Pull out every line below containing the word "screenshot".

Record excerpts.
────────
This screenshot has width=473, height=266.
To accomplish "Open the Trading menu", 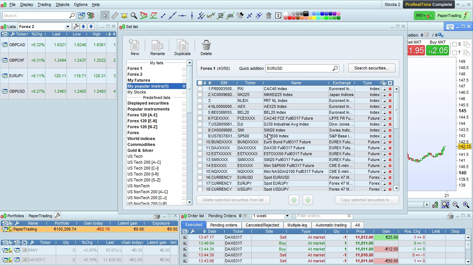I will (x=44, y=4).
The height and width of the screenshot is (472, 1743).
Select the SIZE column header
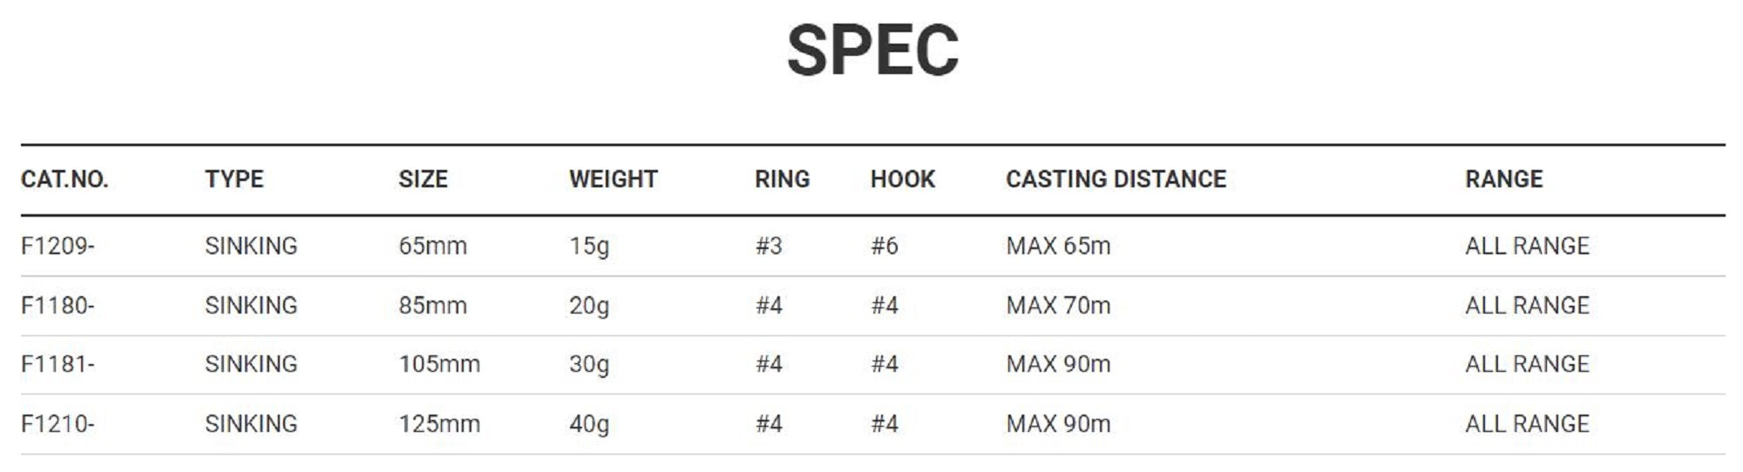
────────
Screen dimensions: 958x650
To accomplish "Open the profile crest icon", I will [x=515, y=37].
────────
Exercise answer.
This screenshot has width=473, height=266.
The height and width of the screenshot is (472, 1743).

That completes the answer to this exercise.